## Page excerpt
= = = = = = =
Closed pinin4fjords closed 5 years ago
Hi @pinin4fjords ,
Thanks for raising an important question and running alevin for the training.
I think there is a confusion regarding the quantmerge
command. That command works only with bulk RNA-seq quants not with alevin output. To answer your question of running multiple alevin instance for multiple file pair, might depend on what are the separate files from, are they from separate lanes or are they separated based on cellular barcode ? The basic intuition is after initial barcode assignment, alevin works on each cell disjointly meaning as long as you are confident that each file pair is cell disjoint then at the end you can just cat the output of the alevin quants. Also, depending on what's the training about you can think of multiple workarounds like you can use very small 100 cell (7 million reads) datasets from 10x and combine it all together in one file if size and multiple files is a problem.
Thanks @k3yavi for the clarification. In my example case the files are not cell disjoint, being multiple lanes run from the same library. Obviously I can use just one lane for the training, but to be clear: in the real world in this situation all files for a library need to be run together, right?
= = = = = = =
## Extracted information
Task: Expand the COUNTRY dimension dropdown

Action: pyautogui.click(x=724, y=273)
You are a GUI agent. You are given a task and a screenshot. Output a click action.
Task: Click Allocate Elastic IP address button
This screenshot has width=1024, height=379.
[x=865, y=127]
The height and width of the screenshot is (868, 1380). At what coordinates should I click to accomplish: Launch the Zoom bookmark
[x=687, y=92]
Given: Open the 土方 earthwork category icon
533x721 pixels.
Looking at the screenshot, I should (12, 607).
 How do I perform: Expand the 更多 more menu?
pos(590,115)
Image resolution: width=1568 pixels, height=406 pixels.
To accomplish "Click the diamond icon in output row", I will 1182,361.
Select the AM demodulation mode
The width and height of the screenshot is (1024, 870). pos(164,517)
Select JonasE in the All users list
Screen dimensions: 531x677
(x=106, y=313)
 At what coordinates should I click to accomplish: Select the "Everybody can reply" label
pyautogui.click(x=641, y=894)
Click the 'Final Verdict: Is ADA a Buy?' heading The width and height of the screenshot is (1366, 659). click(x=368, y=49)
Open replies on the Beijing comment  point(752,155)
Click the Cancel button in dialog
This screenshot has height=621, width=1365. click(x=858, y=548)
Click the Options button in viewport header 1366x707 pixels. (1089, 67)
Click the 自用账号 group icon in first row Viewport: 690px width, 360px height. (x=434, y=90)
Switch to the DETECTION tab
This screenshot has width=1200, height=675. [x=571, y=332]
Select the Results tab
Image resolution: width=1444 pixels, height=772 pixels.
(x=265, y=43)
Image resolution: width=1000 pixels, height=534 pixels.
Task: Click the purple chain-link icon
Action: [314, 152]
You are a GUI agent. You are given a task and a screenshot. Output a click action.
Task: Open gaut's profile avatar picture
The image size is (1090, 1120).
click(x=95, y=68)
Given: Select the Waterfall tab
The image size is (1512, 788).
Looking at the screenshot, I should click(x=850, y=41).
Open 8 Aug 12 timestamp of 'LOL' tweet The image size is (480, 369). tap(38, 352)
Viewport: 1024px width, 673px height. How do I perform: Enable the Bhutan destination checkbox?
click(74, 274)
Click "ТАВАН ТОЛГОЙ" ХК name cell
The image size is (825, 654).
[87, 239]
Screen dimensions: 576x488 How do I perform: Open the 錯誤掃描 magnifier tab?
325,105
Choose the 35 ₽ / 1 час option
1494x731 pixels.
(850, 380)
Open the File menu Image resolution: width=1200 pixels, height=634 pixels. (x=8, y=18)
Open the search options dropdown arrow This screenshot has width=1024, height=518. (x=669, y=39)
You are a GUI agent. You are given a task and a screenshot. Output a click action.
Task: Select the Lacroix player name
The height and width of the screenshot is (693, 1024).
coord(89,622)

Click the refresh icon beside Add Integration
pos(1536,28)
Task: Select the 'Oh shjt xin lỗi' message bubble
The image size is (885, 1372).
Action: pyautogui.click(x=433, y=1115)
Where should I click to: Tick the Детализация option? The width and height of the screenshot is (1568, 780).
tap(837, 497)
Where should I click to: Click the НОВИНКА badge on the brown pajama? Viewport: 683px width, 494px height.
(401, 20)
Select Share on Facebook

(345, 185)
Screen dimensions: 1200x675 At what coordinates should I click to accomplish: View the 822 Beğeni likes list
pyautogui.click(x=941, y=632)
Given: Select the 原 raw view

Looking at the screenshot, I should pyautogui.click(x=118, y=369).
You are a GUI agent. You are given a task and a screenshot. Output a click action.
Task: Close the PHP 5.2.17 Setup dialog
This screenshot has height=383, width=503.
= = = = = = =
## Task prompt
Pick up the alevin discussion thread after its final message and continue it. The entries are unrelated to the alevin thread and stand apart from it.

## Result of this task
Yes that's correct, all Lanes of the library should be run together with Alevin.
I think the issue is answered here, feel free to reopen.
Hi,
Quick question- if I have the reads for a library spread across multiple files, is it appropriate to run Alevin separately on each file pair and combine with quantmerge, rather than processing together? I'm looking to run Alevin via Galaxy for some training, and the available wrapper doesn't currently allow supplying multiple inputs. My feeling is that all files should be processed together for robust thresholding etc, but I may be worrying about nothing.